After the Brexit vote, many supporters of the Leave campaign argued that Britain would be just the first to exit the EU, claiming that other departures would not only follow but would be a good thing. The first of these claims is looking more likely by the day. The second is a dangerous myth which, if not demolished, will make more EU exits likely.

Supporters of the EU need to wake up to its weakness and vulnerability. Recent elections in Germany, Italy, Austria and Hungary have shown that Eurosceptic sentiment has far from run its course. The election of a Eurosceptic government in Italy in particular may yet trigger a huge crisis, possibly leading to an Italian exit from the single currency. If a crisis does come however, it will demonstrate not just something about the character of the Italian government but a number of the dangerous failings and weaknesses in the management of the single currency to date.

Some of these are ideological. The eurozone is currently run according to economic rules designed largely to manage German opinion, with other northern European economies, such as that of the Netherlands, being vocal in support. These rules are characterised by a commitment to austerity, a drive for structural reforms, and a refusal to consider fiscal expansion or sovereign debt write-downs to help get economies like that in Italy moving. The many credible economic voices calling for a different approach, such as that of Nobel Prize winner Paul Krugman, are dismissed as dreamers or dangerous rebels.

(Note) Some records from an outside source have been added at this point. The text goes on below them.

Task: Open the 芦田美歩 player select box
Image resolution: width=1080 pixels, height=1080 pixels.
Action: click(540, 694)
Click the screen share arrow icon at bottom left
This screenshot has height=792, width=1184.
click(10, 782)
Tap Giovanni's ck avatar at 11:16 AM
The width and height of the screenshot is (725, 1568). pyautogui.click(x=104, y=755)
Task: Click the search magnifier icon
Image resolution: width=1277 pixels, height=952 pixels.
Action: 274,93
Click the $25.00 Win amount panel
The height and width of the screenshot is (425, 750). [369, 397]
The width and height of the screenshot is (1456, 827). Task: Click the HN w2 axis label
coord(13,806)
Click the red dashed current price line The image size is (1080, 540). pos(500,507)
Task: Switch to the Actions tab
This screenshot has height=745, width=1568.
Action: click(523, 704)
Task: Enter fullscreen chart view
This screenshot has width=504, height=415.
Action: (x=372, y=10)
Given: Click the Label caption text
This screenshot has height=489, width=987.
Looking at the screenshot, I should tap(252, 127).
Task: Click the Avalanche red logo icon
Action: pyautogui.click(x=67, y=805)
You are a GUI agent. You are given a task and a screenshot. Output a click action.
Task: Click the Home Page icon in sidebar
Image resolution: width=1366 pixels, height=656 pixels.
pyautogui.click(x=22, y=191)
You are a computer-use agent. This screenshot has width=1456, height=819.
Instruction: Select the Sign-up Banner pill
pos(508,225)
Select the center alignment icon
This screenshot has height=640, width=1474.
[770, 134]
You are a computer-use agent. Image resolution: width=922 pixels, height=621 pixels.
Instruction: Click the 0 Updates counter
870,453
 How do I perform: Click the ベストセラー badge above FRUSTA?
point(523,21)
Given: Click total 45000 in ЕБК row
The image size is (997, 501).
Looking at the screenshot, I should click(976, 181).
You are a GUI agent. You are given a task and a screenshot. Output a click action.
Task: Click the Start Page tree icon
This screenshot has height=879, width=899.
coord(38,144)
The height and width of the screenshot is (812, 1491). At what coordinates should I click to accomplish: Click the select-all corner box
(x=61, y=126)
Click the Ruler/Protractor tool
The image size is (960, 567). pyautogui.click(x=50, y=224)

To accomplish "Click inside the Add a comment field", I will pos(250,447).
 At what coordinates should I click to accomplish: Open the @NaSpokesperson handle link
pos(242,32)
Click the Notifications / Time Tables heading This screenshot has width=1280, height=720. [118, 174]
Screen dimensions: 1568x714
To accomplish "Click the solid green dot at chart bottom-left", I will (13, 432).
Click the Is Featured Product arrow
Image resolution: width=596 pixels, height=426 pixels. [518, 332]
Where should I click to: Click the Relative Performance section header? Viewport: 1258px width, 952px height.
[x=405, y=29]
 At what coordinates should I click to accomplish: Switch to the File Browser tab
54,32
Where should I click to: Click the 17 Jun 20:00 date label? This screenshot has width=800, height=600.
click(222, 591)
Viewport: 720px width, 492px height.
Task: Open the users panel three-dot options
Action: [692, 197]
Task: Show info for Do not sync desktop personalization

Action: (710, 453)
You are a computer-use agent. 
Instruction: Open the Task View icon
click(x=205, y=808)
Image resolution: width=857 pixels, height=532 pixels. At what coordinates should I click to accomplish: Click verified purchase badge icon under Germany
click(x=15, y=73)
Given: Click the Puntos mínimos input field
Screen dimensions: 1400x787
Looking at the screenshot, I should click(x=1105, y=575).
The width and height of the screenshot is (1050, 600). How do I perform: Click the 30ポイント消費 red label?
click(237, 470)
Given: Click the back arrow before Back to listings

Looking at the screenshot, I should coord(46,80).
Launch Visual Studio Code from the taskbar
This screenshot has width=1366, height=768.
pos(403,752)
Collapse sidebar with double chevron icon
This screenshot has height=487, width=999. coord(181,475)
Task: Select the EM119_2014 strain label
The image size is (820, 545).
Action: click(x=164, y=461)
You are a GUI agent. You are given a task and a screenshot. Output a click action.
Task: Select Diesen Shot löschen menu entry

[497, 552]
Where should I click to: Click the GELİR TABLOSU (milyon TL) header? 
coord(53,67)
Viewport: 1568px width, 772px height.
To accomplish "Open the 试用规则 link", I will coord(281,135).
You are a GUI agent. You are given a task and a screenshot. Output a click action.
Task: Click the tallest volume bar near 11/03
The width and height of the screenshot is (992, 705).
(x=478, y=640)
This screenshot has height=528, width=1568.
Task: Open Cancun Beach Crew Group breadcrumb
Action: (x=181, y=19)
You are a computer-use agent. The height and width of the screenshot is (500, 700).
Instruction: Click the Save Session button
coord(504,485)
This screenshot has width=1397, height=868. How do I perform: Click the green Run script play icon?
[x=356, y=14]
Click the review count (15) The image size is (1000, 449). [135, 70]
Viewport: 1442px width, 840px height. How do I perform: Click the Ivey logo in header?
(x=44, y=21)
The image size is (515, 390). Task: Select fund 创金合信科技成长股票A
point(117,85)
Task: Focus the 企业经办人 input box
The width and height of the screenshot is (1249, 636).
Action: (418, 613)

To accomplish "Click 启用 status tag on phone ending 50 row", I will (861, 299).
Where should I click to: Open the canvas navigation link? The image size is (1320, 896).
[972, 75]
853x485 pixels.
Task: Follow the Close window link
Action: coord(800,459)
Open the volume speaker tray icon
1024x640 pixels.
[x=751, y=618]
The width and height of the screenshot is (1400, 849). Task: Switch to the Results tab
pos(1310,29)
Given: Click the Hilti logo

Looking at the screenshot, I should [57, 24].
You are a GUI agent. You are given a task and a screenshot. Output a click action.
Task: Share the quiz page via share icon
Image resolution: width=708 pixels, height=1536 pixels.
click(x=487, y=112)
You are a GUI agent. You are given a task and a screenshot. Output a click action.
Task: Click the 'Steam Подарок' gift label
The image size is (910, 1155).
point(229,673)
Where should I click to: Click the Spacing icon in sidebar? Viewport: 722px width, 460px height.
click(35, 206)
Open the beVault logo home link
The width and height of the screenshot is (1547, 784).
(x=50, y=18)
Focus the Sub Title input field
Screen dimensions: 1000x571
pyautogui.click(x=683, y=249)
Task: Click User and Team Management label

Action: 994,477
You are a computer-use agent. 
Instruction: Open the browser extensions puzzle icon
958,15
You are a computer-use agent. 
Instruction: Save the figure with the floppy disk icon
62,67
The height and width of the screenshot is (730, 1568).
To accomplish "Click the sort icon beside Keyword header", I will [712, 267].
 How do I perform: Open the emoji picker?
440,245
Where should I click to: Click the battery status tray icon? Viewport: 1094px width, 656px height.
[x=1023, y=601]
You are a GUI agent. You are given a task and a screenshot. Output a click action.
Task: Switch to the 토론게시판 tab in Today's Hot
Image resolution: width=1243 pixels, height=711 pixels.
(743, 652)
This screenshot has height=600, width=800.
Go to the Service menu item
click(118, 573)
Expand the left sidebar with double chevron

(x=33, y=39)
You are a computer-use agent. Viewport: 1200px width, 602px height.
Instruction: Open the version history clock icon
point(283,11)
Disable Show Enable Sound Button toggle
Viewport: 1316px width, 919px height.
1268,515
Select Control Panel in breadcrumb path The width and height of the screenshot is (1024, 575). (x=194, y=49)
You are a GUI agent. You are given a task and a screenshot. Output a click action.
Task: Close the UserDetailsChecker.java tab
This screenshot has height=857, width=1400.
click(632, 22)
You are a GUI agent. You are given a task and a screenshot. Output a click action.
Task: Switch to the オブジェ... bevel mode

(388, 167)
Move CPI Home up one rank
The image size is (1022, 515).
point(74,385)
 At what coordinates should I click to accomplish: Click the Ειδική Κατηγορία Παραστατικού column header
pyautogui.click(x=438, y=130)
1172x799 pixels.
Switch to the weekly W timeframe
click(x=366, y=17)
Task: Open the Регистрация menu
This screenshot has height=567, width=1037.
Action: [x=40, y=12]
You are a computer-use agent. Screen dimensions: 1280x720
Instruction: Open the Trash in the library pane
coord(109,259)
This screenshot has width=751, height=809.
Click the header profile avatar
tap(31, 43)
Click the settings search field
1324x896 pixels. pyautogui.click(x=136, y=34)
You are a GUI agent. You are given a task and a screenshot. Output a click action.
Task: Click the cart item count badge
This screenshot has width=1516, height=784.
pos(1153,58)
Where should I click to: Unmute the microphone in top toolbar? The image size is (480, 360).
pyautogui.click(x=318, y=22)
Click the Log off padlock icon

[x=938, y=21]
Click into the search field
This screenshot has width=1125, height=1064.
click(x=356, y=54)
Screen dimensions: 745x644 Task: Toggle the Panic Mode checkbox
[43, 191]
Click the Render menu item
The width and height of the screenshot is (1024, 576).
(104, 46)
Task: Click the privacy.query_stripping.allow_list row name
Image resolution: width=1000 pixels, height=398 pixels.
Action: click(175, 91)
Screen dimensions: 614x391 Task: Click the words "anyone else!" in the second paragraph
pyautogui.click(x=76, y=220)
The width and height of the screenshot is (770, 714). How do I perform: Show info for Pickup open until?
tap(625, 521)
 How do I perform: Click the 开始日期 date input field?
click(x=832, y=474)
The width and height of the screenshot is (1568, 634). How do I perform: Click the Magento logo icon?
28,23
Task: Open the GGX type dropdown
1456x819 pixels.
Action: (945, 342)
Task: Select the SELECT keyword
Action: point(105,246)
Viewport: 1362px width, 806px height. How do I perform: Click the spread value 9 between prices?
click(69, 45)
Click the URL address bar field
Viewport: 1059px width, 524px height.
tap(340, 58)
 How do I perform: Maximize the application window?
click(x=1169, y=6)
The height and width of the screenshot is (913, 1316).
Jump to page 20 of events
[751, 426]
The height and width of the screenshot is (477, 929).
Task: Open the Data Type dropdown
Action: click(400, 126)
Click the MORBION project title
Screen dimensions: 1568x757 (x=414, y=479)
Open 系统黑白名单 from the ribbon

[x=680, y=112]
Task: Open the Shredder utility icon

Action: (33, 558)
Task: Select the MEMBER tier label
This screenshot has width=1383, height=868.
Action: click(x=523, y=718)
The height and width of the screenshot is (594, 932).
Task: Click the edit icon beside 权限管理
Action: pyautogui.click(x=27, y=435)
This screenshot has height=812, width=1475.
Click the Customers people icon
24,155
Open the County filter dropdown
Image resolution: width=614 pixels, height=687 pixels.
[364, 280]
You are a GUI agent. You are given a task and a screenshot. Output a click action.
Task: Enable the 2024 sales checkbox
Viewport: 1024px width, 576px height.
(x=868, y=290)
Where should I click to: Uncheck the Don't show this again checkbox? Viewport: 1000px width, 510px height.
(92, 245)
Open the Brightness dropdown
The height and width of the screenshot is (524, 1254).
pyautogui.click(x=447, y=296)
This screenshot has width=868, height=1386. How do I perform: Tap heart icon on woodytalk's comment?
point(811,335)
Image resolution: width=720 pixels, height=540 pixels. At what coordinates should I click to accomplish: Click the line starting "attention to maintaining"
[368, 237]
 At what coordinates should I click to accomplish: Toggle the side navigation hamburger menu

At the same time, since the last euro crisis in 2010–12 eurozone leaders have failed to carry out the kinds of reforms that would put the stability of the single currency beyond doubt.

It is this combination of rigidity and failure inherent in the current approach of the eurozone policy-making elite, rather than the strictures of being in a single currency itself, that an incoming Italian government may clash with. And if the clash comes it will provoke a crisis the eurozone itself is not ready for and cannot control.

A decision by one of the major European countries, such as, Italy, Spain or France to leave the single currency would trigger economic chaos and recession across the continent. Contagion to other members of the euro, irrespective of whether they wished to stay in the single currency or not, would be inevitable. The ‘doom loop’ between governments and banks would kick in. Banks that own large numbers of their own government’s bonds would start to go bust as investors fled and the value of those bonds collapsed. Governments already highly indebted after the last crisis would not have the money to bail them out. The EU’s flawed crisis management tools would also be overwhelmed. And neither the public appetite in the wealthier parts of Europe for providing bail-outs, nor the appetite for further austerity in those that might need help, still exists.

The political and economic effects of this unravelling across Europe would be highly divisive. Those leaving the single currency would introduce new currencies that would immediately be devalued. This would increase their export competitiveness and might be good for their own workers but that would come at the expense of workers elsewhere in the eurozone. We would see, inside Europe, the kinds of accusations of currency manipulation that President Trump has been levelling at China for some time now. Just imagine what the leaders of the far-right Alternative fur Deutschland or Marine Le Pen could do with plausible claims that unemployment at home was due to the behaviour of others elsewhere in Europe.

The European single market would also begin to disintegrate. At micro level, companies with integrated supply chains across Europe would begin to retrench to home territories to avoid the uncertainties and insurance costs associated with reintroduced exchange rate risk. At macro level, politicians blaming foreigners for the chaos would strengthen the trend by implementing trade barriers and protectionism as the solution.

Much of the scapegoating dynamic we could expect to see has already been in evidence. Orban just won an election in Hungary by focusing all the blame for Hungary’s ills on Muslim immigrants. The election in Italy was about little else. Europe is littered with historical animosities that the EU has been able to suppress but not eliminate. Amid the chaos of eurozone break-up, there will be plenty of politicians around who see advantage in raking them up.

Crucially, an even bigger winner than the nationalist politicians peddling this politics of illiberal scapegoating will be Vladimir Putin. Russia has for many years wished to see the US decoupled from Europe. Trump now appears to be helping him. If the EU disintegrates there must be a major question mark over NATO’s ability to survive or be credible. Would European countries engaged in trade wars with one another and in blaming each other for their woes really be interested in coming to each other’s defence? And if not, why should an already sceptical US administration do so? Putin already uses disinformation, cyber-attacks, corrupt financial flows and outright aggression in places like Ukraine to get his way and we are at serious logger-heads with him over Syria. If the EU collapses and NATO is diminished he will be massively emboldened in both Europe and the Middle East. Inside a post-EU Europe, only Germany would be strong enough in principle to contest Putin’s power, but to do so, it might need to acquire its own nuclear weapons. Far more likely is that it would accept a Russian sphere of influence in central and eastern Europe.

Those of a Eurosceptic persuasion can dream of the EU’s break-up and their dreams may yet come true. But they should be careful what they wish for. For pro-European progressives facing this prospect the challenge is clear: To be honest about the weaknesses and flaws in the EU as is and to lead the argument for change. Brexit may have sidelined Britain from much of this debate for now, but we cannot and should not sit it out.

Ian Kearns

Ian Kearns is a co-Founder and board member of the European Leadership Network. Previously he was the deputy director of Institute of Public Policy Research and a former adviser to UK Parliament on national security.